REQUIREMENT ::
Below are records; state how many of their lines hold the word "arrows", and give only the figure.

━━ EXTRACTED MATERIAL ━━

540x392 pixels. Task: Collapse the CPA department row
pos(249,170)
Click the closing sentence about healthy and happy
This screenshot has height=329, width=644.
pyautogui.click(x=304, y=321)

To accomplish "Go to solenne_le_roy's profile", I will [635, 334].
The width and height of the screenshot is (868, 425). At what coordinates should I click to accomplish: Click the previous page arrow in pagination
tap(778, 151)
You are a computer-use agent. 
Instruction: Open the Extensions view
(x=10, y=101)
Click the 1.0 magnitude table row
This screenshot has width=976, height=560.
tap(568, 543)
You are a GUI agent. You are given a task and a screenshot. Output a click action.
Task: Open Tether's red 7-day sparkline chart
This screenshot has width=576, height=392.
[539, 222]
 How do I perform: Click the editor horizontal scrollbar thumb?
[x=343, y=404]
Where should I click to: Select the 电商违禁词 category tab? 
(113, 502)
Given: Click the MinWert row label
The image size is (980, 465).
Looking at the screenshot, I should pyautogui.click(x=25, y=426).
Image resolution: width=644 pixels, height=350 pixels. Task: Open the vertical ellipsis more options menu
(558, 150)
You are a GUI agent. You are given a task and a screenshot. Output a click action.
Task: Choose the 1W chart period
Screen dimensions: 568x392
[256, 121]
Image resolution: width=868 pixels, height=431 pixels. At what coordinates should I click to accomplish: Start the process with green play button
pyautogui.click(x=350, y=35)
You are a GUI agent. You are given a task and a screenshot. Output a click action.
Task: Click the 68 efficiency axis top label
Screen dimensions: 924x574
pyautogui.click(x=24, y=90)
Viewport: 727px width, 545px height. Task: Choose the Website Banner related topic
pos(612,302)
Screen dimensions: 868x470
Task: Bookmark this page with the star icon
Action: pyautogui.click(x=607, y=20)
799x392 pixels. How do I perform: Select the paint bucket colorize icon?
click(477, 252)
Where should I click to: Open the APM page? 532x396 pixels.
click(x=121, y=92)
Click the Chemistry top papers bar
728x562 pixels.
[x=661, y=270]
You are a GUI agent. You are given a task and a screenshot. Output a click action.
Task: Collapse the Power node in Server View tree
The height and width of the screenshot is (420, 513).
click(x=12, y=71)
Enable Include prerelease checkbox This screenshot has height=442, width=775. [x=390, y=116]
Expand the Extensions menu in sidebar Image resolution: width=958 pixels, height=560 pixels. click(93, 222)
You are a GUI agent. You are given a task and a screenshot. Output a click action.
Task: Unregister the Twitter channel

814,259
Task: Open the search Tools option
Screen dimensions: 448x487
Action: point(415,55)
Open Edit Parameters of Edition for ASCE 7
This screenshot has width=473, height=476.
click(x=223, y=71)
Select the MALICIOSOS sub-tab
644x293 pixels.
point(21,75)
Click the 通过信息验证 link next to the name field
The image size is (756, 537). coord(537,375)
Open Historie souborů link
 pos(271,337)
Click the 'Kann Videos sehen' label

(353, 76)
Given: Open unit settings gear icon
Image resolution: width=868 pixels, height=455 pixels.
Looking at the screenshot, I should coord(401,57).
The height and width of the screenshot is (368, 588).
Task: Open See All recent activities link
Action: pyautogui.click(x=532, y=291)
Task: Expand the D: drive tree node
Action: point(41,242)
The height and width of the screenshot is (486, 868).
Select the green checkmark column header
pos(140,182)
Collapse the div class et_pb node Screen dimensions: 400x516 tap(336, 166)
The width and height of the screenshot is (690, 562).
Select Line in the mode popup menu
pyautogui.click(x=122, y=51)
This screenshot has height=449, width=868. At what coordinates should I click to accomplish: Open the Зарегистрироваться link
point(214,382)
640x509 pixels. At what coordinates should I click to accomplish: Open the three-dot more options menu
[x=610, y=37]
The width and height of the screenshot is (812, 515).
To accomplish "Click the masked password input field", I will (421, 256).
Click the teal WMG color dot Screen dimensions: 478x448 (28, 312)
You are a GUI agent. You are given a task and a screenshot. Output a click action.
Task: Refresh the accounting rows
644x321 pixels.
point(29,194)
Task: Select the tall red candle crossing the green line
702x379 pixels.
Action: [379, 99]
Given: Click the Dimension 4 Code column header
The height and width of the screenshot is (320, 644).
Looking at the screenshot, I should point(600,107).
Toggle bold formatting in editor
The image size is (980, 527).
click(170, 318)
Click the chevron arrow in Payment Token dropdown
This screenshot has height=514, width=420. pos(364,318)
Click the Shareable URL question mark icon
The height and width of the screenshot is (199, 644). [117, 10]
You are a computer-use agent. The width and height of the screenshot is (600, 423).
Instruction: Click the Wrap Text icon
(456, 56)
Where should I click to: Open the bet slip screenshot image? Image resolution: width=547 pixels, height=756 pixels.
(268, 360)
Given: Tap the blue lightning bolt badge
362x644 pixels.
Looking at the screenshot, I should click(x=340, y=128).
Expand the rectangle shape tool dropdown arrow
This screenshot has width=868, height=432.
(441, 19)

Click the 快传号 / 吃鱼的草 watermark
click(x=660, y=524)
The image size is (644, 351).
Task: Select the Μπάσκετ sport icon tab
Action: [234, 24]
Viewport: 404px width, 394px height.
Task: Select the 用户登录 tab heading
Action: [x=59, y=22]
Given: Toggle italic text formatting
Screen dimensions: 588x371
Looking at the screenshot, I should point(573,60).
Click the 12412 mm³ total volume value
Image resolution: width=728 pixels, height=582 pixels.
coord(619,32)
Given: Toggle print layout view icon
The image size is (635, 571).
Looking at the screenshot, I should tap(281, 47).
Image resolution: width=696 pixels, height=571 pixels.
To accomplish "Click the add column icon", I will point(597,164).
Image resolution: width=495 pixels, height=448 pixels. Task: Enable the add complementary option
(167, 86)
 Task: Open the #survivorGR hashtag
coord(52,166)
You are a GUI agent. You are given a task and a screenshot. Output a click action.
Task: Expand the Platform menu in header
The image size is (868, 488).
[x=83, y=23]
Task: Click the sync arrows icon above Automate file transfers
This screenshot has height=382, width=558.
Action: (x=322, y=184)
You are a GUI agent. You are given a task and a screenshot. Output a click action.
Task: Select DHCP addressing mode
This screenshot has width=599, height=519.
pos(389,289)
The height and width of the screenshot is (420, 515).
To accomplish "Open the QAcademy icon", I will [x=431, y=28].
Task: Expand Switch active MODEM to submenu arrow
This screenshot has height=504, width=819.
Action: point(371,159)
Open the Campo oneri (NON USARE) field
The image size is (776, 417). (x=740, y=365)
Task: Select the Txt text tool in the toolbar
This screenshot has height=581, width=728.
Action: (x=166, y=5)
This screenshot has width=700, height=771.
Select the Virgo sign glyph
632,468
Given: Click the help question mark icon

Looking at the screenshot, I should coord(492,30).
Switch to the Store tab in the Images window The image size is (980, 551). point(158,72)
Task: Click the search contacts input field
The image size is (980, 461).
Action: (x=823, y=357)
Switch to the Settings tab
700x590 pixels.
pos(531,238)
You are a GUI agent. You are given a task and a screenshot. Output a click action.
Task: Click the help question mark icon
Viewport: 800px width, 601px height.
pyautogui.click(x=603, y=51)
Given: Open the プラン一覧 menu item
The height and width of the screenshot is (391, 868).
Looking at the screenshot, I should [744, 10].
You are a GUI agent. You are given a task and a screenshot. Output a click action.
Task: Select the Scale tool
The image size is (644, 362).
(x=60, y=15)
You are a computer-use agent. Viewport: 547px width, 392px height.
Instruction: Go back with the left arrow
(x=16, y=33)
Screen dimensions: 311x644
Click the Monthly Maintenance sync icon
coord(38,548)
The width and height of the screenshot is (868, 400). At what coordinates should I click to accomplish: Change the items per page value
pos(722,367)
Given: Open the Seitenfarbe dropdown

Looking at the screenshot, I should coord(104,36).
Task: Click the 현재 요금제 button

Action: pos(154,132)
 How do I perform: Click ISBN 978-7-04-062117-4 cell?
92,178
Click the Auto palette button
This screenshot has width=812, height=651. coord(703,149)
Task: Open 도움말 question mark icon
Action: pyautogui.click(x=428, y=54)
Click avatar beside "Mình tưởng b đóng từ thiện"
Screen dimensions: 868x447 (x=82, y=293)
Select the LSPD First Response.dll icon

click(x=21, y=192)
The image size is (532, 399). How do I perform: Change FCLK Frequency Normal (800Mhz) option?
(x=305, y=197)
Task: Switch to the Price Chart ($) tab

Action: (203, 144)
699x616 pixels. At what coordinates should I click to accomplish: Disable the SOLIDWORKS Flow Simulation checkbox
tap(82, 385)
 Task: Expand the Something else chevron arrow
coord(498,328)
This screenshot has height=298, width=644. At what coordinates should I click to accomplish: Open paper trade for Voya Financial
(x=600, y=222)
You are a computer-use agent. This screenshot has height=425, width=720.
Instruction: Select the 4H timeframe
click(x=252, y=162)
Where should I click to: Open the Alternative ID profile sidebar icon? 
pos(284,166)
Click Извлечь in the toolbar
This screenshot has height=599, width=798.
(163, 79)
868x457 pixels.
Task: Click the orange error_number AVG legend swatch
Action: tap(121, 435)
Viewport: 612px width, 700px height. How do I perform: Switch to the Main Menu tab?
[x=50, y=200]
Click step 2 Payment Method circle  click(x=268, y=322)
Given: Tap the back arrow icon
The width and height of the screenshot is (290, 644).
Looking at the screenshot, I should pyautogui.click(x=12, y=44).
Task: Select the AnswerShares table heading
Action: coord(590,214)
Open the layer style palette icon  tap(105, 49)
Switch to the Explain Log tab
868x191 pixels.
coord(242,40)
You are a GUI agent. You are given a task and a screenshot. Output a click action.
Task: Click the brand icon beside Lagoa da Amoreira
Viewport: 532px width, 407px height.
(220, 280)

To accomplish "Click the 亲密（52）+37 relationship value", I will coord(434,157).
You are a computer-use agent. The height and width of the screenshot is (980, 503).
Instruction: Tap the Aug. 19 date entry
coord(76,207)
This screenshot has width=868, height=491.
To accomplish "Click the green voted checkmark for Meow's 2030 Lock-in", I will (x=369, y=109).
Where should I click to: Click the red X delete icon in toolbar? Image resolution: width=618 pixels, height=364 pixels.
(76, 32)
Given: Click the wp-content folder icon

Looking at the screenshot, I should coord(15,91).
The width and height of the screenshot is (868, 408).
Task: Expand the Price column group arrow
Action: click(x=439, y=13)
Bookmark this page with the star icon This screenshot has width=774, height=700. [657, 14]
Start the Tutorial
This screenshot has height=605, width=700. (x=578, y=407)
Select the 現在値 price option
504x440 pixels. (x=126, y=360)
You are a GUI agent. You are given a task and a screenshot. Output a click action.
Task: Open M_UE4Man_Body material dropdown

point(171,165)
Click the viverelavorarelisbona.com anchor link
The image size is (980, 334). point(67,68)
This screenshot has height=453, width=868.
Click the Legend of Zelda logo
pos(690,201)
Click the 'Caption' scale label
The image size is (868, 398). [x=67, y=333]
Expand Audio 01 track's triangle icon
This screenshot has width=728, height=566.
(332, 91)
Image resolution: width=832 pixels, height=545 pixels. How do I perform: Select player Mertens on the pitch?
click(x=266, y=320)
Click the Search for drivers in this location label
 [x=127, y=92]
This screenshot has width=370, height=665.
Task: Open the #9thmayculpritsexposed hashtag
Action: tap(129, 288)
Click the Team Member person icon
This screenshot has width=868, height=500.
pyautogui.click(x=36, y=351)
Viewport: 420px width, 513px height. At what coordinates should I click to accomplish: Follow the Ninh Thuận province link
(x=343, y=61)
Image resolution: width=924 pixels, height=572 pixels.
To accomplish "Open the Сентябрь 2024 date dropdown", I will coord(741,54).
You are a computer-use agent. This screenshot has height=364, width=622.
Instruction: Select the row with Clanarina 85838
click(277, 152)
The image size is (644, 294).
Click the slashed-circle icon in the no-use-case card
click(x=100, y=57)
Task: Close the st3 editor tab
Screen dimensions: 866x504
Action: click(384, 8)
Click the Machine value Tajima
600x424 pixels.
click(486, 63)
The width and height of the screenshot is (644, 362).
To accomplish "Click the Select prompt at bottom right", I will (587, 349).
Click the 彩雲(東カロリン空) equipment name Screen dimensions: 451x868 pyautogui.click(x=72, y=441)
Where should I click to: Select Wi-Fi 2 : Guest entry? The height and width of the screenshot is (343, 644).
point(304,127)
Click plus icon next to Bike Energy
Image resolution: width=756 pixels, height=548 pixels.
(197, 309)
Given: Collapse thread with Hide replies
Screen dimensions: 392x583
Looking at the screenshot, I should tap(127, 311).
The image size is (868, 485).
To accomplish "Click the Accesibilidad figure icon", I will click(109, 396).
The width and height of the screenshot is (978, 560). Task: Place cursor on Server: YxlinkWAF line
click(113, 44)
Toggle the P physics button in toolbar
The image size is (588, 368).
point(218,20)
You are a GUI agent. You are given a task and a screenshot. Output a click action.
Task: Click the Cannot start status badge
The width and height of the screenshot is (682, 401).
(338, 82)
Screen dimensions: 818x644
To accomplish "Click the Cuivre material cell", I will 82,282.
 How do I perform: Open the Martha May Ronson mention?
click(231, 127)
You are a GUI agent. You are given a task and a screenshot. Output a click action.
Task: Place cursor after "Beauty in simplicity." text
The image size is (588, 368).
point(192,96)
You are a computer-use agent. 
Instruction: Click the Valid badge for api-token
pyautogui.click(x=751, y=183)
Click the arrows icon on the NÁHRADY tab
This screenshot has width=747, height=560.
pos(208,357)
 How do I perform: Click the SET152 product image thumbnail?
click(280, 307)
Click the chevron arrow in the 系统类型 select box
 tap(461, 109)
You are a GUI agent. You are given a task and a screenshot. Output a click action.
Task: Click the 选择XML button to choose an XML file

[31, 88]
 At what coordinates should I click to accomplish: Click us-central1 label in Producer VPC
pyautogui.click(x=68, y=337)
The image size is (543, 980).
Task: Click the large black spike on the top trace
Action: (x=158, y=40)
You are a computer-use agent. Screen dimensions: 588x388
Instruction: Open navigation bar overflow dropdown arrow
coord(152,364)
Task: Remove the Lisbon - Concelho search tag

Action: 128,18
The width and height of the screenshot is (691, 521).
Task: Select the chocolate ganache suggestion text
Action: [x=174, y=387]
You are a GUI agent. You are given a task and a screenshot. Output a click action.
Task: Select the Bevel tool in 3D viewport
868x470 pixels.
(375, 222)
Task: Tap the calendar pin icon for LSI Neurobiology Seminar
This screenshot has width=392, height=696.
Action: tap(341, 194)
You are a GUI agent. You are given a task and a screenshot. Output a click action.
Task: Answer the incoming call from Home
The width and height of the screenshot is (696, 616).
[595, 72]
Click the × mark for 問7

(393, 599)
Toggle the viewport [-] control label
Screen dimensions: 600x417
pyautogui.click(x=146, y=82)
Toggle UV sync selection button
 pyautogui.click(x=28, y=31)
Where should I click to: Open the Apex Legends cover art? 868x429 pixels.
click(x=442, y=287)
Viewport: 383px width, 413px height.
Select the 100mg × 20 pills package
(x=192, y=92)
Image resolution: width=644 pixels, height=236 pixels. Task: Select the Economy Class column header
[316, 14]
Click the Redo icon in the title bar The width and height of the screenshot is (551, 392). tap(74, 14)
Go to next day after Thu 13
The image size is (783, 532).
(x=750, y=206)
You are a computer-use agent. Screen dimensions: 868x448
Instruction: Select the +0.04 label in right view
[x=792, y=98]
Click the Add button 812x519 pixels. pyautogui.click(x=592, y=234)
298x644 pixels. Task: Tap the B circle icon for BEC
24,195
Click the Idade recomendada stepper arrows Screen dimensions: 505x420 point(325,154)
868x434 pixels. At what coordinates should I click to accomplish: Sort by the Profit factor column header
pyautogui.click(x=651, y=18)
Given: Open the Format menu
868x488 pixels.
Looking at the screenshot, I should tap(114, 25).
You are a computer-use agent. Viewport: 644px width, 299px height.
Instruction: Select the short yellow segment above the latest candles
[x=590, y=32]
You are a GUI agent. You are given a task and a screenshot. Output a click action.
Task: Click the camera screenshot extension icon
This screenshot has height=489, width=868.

━━━

WRITTEN RESPONSE ::
3